The average American throws away more than four pounds of trash each day.  In total, Americans produce about 254 million tons of trash each year. All of that trash is moved into landfills, which are ugly, stinky sites that no one wants close to their community.  We have all been taught since elementary school that we should recycle, but we are not only not doing it enough, we also aren’t doing it right.

A study in 2015 found that only 34.3 percent of Americans recycle.  While this number is significantly higher than it used to be, we are way behind most developed countries.  For example, 62 percent of Germans recycle and 63 percent of Austrians recycle. So the first big step to reducing the amount of garbage we produce is to just get more people to recycle.  And the easiest way to get someone to recycle is peer pressure. Ask your friends and family why they don’t recycle and tell them that you do it and they should too.

Hotels use this logic.  Have you ever noticed the signs in a hotel room that say that others in the hotel are reusing their towels instead of putting them on the floor to be washed and swapped with new ones each day?  A study found that when hotels put signs telling guests that other guests are reusing their towels, they get 33 percent more customers to recycle their towels than when they just put up signs promoting the environmental benefits of recycling.  If people believe that others are recycling, then they are motivated to follow the herd.

Another important step to improve recycling efforts is to recycle smarter.  There are simply right and wrong ways to recycle.
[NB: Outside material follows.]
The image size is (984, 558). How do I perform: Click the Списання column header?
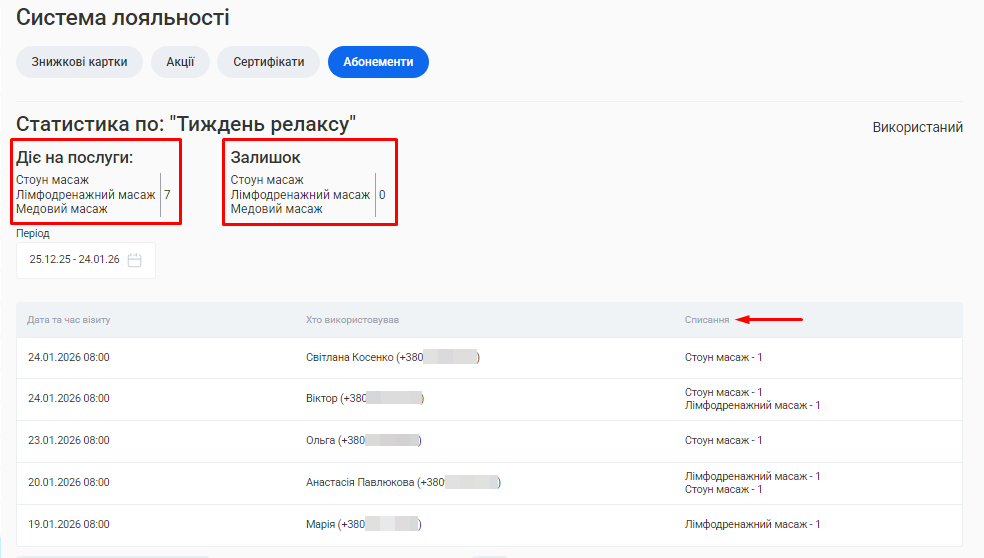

We have put together some great tips on how you improve your recycling abilities:

  • Check which plastics can be recycled in your area.  Call your local recycling facility and ask which plastics they recycle and they will usually tell you a set of numbers.  Check for these numbers on the bottoms of bottles or other plastic containers to know if you can recycle them or not.
  • Don’t throw plastic bags in with the recycling.  Take them to your local grocery store, because they will likely have a way for you to recycle them.  Plastic bags cannot be recycled like other plastics, and their presence in a recycling stream can cause serious downtime to machines and facilities trying to recycle.
  • Remove food from anything that is recycled. That means wash out aluminum cans that may have soup on them and scrape off cardboard that has stuck on cheese from last night’s pizza.
  • Light metals, such as aluminum, can be recycled easily, but heavier metals, such as brass and copper should be recycled separately.  Take it to processing facilities specifically designed to recycle metals and you will likely earn some decent money for your efforts.
  • Remove the twist off caps on plastic bottles.  These are usually made of a material that isn’t recyclable, and to save time, many recycling facilities just throw bottles away if they have the cap on instead of taking the time to remove them.
  • Don’t shred paper that you intend to recycle.  Of course you should shred anything with sensitive information on it, but don’t plan on recycling anything that has been shred.  Recycling centers usually throw away pieces of paper that they deem to be too small to be recycled.